李景隆的手一脱力,整个人再也撑不住,向下一塌,趴在冰凉的金砖上。
他头都无力抬起。
他只希望皇爷爷能饶恕他。
他内心从来没有那么痛恨自己,为什么没事跑出来啊!
他暗自发誓,要是能过这一关,他这一辈子都不晚上出门!
刘公公端着锦盒,转身,迈步。
一步,两步,三步。
每一步的距离都用尺子量过一般,分毫不差。
他走到龙床前三步远的位置,停下,跪倒。
朱元璋低头看着他,又看看他手里的锦盒。
“打开。”
“是。”
刘公公应一声,抬起一只手,手指触碰到锦盒上那枚小小的纯银搭扣。
“咔哒。”
一声轻响,盒盖松。
他的指尖搭在盒盖边缘,准备掀开。
就在这时,一阵没来由的心慌攫住了他。
伺候主子一辈子,他太清楚什么是祥瑞,什么是祸水。
能让曹国公李景隆那种混不吝的纨绔吓破胆,半夜闯宫来献的东西,绝不会是什么好物件。
这是能把人淹死的祸水。
可皇帝的命令就在耳边,他没有退路。
刘公公定定神,指尖用力,缓缓推开盒盖。
随着盒盖掀开一道缝隙,他低头看去。
锦盒之内,铺着明黄色的绸缎。
那颜色,刺得他眼睛生疼。
绸缎之上,静静躺着一块玉。
只一眼,刘公公整个人都定住。
端着锦盒的手,再也动弹不得。
他看到的不是一块玉。
是一个小小的身影,穿着青色儒衫,牙还没长齐,总是喜欢抓着他的拂尘角不放,奶声奶气地喊他“刘伴伴”。

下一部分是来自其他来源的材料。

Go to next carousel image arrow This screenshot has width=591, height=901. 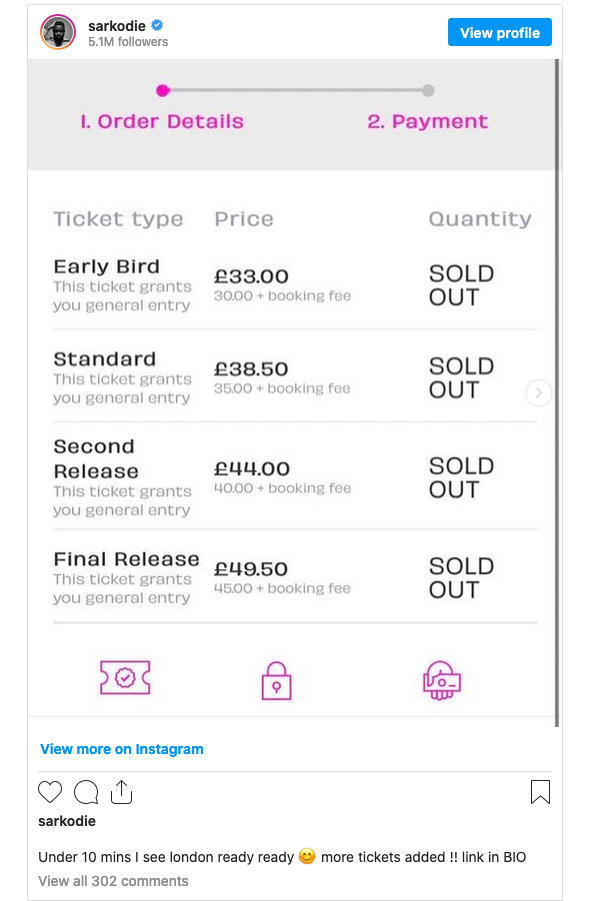click(x=538, y=393)
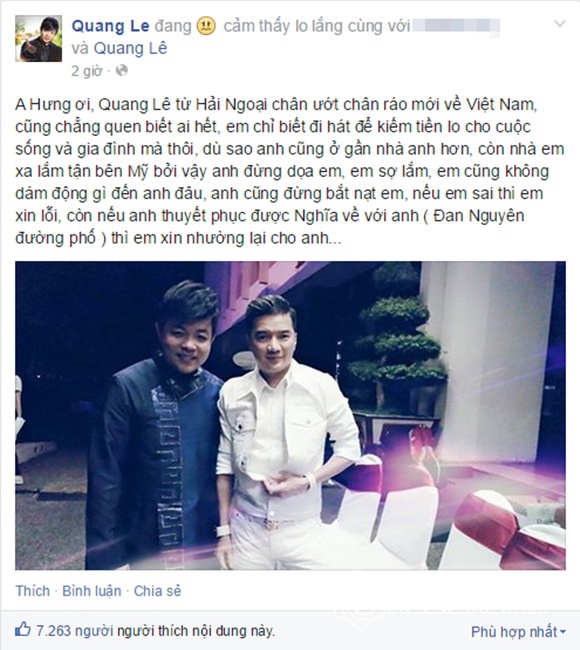The width and height of the screenshot is (580, 650).
Task: Open Quang Le's profile picture thumbnail
Action: pos(39,39)
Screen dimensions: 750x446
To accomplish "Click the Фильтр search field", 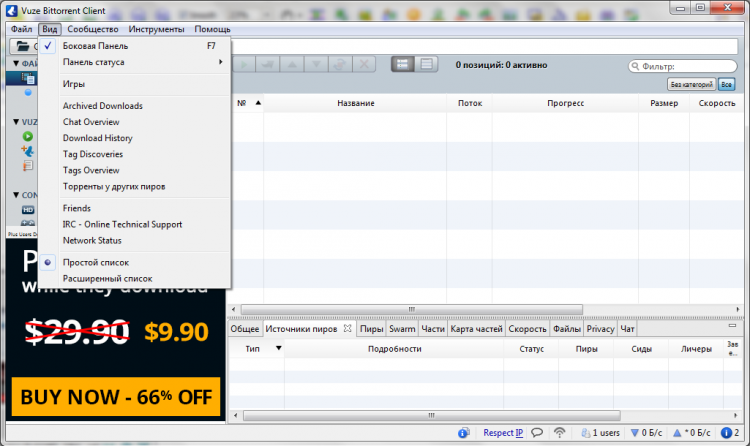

他记得,那个孩子最喜欢他用狗尾巴草编的蚂蚱,每次得了,都要拿去给陛下献宝。
洪武十五年,那个夏天热得邪乎。
孩子病了,病得又快又急,太医们跪一地,个个面如死灰。
最后,是马皇后抱着那个凉下去的小身体,哭得背过气去。
陛下就站在旁边,一滴眼泪没掉,可那张脸,比殿外的天色还要阴沉。
下葬的时候,这块玉佩,就是陛下亲手为那位小爷佩戴在身上的。
他记得清清楚楚,玉佩的络子是马皇后新打的,位置是她亲手摆正的,贴在那孩子冰凉的胸口上。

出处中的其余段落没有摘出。